Opéras Exceptionnelle Lady Macbeth à Genève
Opéras

Exceptionnelle Lady Macbeth à Genève

19/05/2023
© Magali Dougados

Grand Théâtre, 4 mai

Un spectacle gagne parfois à être revu. C’est le cas avec cette Lady Macbeth de Mtsensk, mise en scène par Calixto Bieito, qui tire sa force du décor de Rebecca Ringst, froid, gris, boueux, véritable carcan où bouillonne la tragédie, magnifiée par des acteurs sous tension permanente.

À l’Opera Vlaanderen, en mars 2014 (voir O. M. n° 95 p. 38 de mai), Ausrine Stundyte stupéfiait déjà par son incarnation. Elle a, depuis, chanté Katerina dans d’autres productions, y laissant sa fascinante empreinte. En une décennie, elle a gagné en maturité, en intensité, en douleur. La voix contient chacune des inflexions du rôle : enjôleuse, lyrique, douce, puissante, cassante, blessée…

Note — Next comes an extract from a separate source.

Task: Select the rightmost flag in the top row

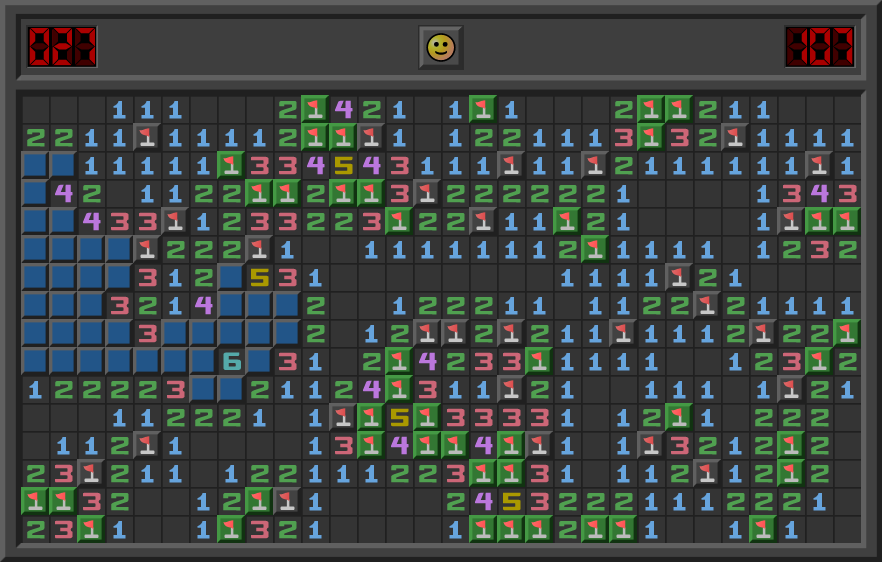Action: (680, 109)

D’un registre à l’autre, la soprano lituanienne tient la vérité de cette Lady Macbeth des kolkhozes, l’actrice relevant avec brio un défi physique permanent : sexualité, violence corporelle, humiliation… Aux saluts, elle paraît hagarde, sans doute épuisée de ce qu’elle a donné. Le sourire vient ensuite, aux rappels enthousiastes.

Comme à Anvers, Ausrine Stundyte a Ladislav Elgr pour amant et complice. Un vieux couple, dira-t-on, mais aucunement usé par les ans. Sans air dédié pour s’épanouir en solo, le ténor tchèque s’affirme par la vigueur et le tranchant d’un rôle qui alterne brutalité et sensualité, désir brut, qu’une voix puissante, sans fioritures, restitue avec netteté. C’est un Sergueï animal qui s’impose à Katerina, l’engagement physique étant, là encore, saisissant.

Dmitry Ulyanov impose un Boris monstrueux. Avec gourmandise, et des manières de cow-boy, il étale la veulerie du personnage et son obscénité, ajoutant à son imposante présence physique une belle voix de basse, profonde, empreinte de graves percutants, cinglants. Comparse idéal de sa belle-fille, le chanteur russe est un « bad guy » parfait, boursouflé de suffisance.

Zinoviy est idéalement joué par John Daszak. Voix claire, bien projetée, aigus de toute beauté, le ténor britannique restitue toute l’épaisseur que ce petit rôle autorise, celle d’un mari terne, faible, voire craintif, face à Katerina, qu’il semble vouloir violenter sans en être capable, mais souffrant aussi, de son impuissance conjugale, comme de l’autorité paternelle trop présente.

On saluera, également, les autres rôles, à commencer par ceux du Pope, ivrogne débraillé, et du Chef de la police, salaud martial et satisfait – sans oublier la triste Aksinia de Julieth Lozano, qui traverse l’intrigue prostrée, comme broyée et écrasée de souffrances.

En fosse, l’Orchestre de la Suisse Romande s’épanouit, sous la baguette inspirée du chef argentin Alejo Pérez. La clarté des pupitres, la précision des ensembles restituent la violence chaotique, ses ruptures et ses contrastes permanents, de manière saisissante, sans nuire à l’homogénéité du plateau.

Cette reprise balaie nos rares réserves, exprimées lors de la création. Ce spectacle exceptionnel fera date.